**Given problem:** Which lines of the listing below contain the word "width"? Pick out each one and copy it in full.

**Records for the task:**

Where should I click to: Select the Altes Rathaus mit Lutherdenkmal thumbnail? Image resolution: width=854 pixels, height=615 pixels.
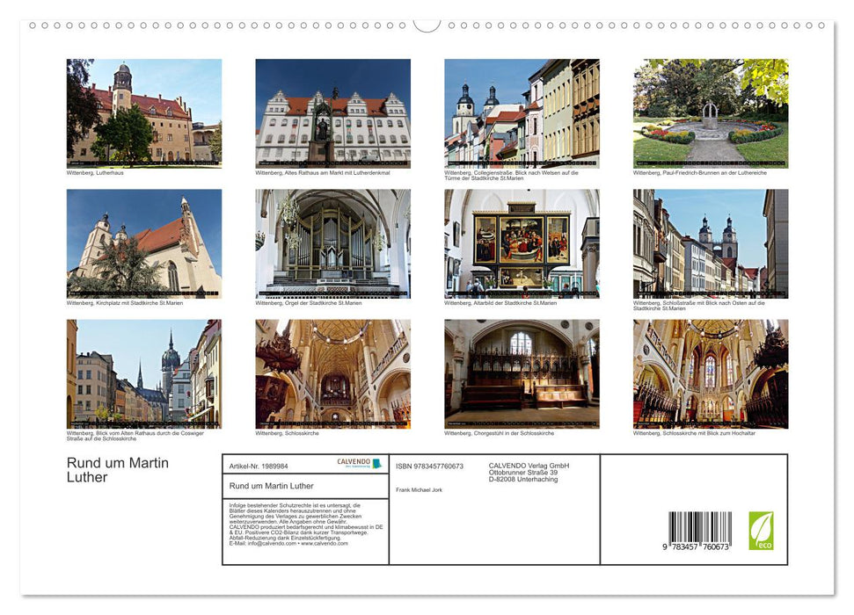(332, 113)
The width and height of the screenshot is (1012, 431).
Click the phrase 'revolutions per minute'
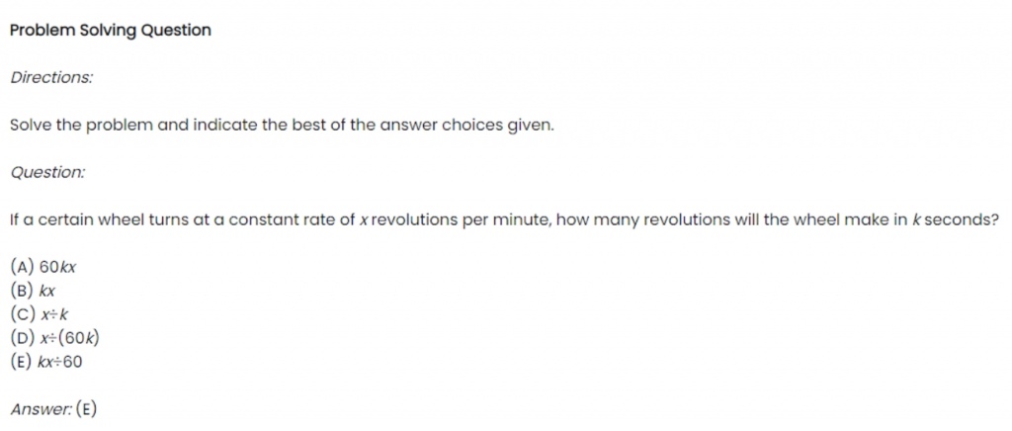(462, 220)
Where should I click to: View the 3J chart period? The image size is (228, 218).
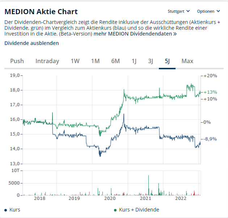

**Response for this exercise:**
Where should I click to: Select the Altes Rathaus mit Lutherdenkmal thumbnail? Image resolution: width=854 pixels, height=615 pixels.
The width and height of the screenshot is (1012, 431).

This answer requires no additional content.